WHAT TO PRODUCE:
Word for word, and without a single picture, repeat the entries.

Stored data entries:
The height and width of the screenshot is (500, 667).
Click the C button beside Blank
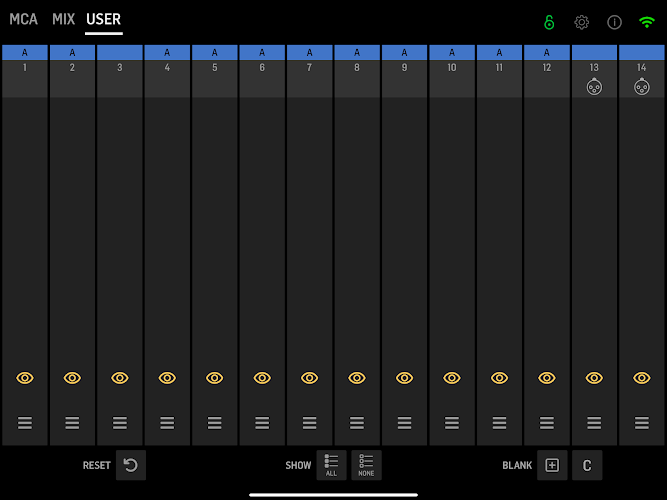click(587, 465)
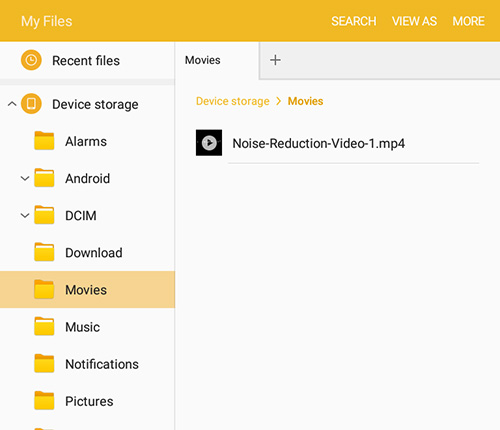This screenshot has height=430, width=500.
Task: Collapse the Device storage tree
Action: [x=12, y=104]
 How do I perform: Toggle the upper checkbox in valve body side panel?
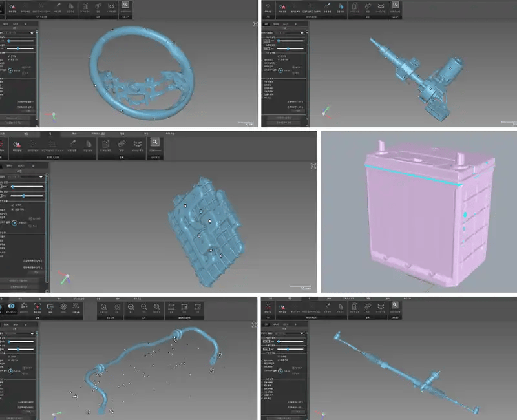pos(12,205)
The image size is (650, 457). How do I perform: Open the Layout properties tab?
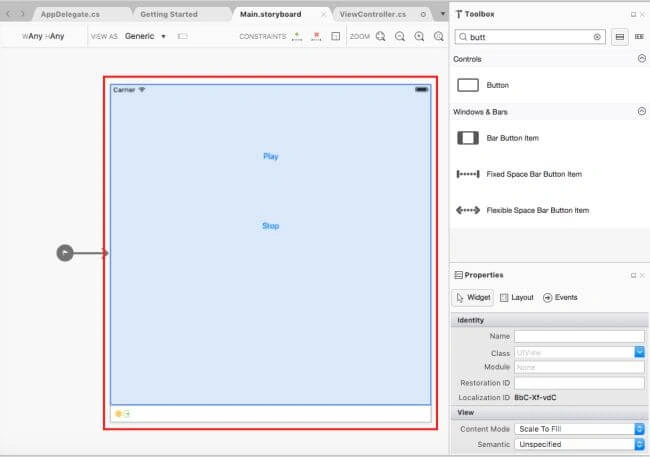[517, 297]
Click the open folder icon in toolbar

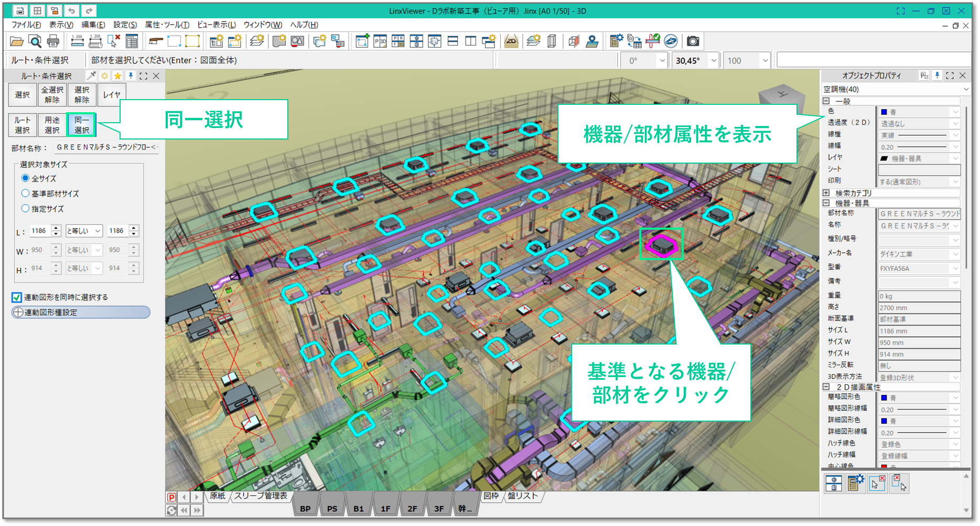(x=17, y=41)
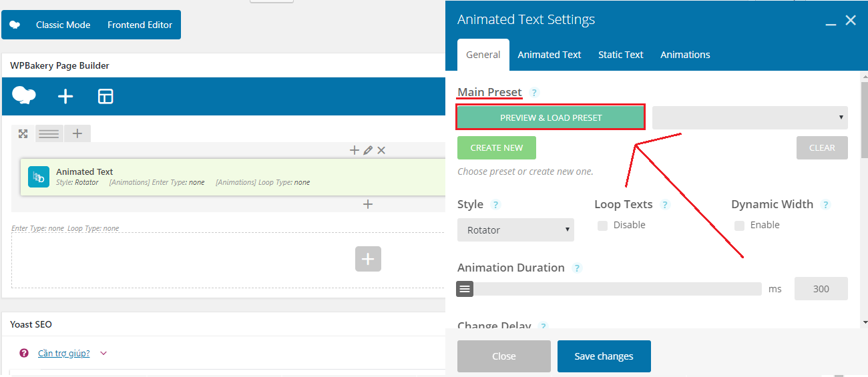Switch to the Animated Text tab
This screenshot has width=868, height=377.
[x=550, y=55]
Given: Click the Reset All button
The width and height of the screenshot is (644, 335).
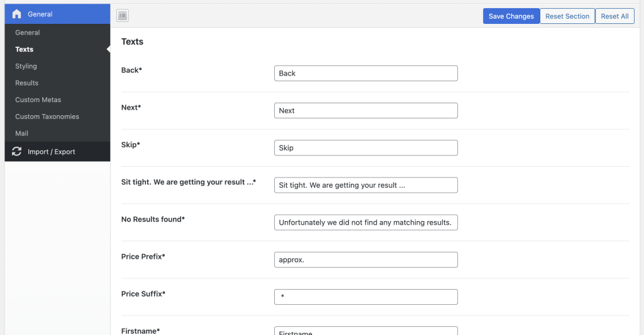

WRITTEN ANSWER:
The height and width of the screenshot is (500, 667).
Click the C button beside Blank
click(587, 465)
This screenshot has height=430, width=500.
Task: Collapse the Device storage tree
Action: [x=12, y=104]
 How do I perform: Toggle the upper checkbox in valve body side panel?
pos(12,205)
The image size is (650, 457). How do I perform: Open the Layout properties tab?
[517, 297]
Click the open folder icon in toolbar

(x=17, y=41)
Switch to the Animated Text tab
This screenshot has width=868, height=377.
[x=550, y=55]
Given: Click the Reset All button
The width and height of the screenshot is (644, 335).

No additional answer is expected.